<偉人の愛した一室>絢爛豪華な社殿と質実な舞殿 観阿弥が生涯最後に舞った静岡浅間神社

AI要約

静岡浅間神社は東照宮を併せ祀る複数の神社を含んだ総称であり、豪華な社殿や歴史的な舞台を持つ。

猿楽の創始者である観阿弥が浅間神社で猿楽を奉納し、武家社会に芸能を広めた歴史が残る。

浅間神社は江戸後期に再建された建造物であり、観阿弥の時代の構造を伝える質実な建築が特徴的である。

<偉人の愛した一室>絢爛豪華な社殿と質実な舞殿 観阿弥が生涯最後に舞った静岡浅間神社

 徳川家康を祀る東照宮は数多い。名高いのが日光東照宮と久能山東照宮だが、これに劣らず絢爛豪華な社殿を誇るのが静岡浅間神社である。
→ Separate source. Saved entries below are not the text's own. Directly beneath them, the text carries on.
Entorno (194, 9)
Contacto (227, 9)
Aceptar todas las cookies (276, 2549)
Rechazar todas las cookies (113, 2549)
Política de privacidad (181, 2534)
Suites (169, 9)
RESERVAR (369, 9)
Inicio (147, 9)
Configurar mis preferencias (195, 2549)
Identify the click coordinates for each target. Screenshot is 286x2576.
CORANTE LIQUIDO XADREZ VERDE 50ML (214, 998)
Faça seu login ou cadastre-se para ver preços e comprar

 実はこのお宮、神部神社、浅間神社、大歳御祖神社を総称してこの名がある。さらに、広い境内には八千戈神社他4社が建ち、7社に30以上もの神社が合祀されているのだ。

 江戸期に東照宮を併せ祀ったのは神部神社だった。明治になり、江戸にあった東照宮が幕臣とともに駿河に移り、八千戈神社に合祀された。境内に2つの東照宮が鎮座するのは全国でここだけというから、家康との関係の深さがうかがわれる。それについては後述する。

 足利将軍家の一族である今川氏が駿府、いまの静岡市に入ったのは1336(建武3)年である。初代の範国から義元、氏真まで10代、230年に渡って繁栄を誇り、今川館では能や連歌が盛んに興行されて都の文化が根付いていった。応仁の乱で京が荒廃した後には、公家や文化人が逃れてくることにもなるのだが、初代の頃にこの地に来訪し、境内で能(その頃は猿楽と呼ばれた)を演じたのが、かの観阿弥であった。

 奈良時代に中国から伝来した舞楽が、次第に滑稽な所作やセリフを主とした芸能へと変化していったのが猿楽である。中世になると各地に座が生まれて多様な芸を育んでゆくが、中でも、大和四座と呼ばれた一団が質の高い芸を誇っていた。中から生まれ出たのが観阿弥である。

 観阿弥は、滑稽味を主とした猿楽に、当時流行していた田楽や曲舞から音楽性やドラマ性を取り込み、自由闊達な芸風を切り開いてゆく。さらに、父を超える才能を讃えられた息子の世阿弥によって劇的要素が高められ、猿楽は深い境地へと昇華されていった。三代将軍足利義満は2人の芸を何より愛し、その後も室町将軍家の庇護を得て、猿楽は武家社会に深く浸透してゆくのだ。

 1384(元中元)年、今川範国の求めに応じて来訪した観阿弥は、浅間神社の境内、舞殿で猿楽を奉納する。スター一座の興行に駿府はさぞ沸いたことだろう。

 浅間神社はいまも、修築や再建を重ねつつ、古からの構造をそのまま伝承する。総門、楼門、大拝殿の順に並び、さらにその奥が本殿となるのだが、これらの建物はすべて左右対称に造られ、中心線を境に神部神社と浅間神社が棲み分ける構造になっている。

 楼門と大拝殿の間、周囲を回廊によって囲まれた中央に建つのが今回の舞台、舞殿である。他の建造物は総漆塗、極彩色の装飾が施されるきらびやかな中、そこだけ中世が甦ったかのような質実な建築だ。

 案内してくださった権禰宜の宇佐美洋二さんによれば、

「現在の建築はすべて江戸後期に再建されたもの。舞殿も徳川の世を寿ぐ彫刻で飾られてはいますが、10本ある柱の他、構造は観阿弥のころと同じです」

 観阿弥の演能は5月4日、流鏑馬神事の前日に行われた。だが、わずか15日後に当地で客死したと、世阿弥は『風姿花伝』に記す。しかも、同じ日、観阿弥を招いた今川範国が死去する。2人に一体何があったのか、どこにも書き遺されていないと、宇佐美氏は話す。あたかも幻を観たような劇的な結末は、観阿弥によって演出されたかのようだ。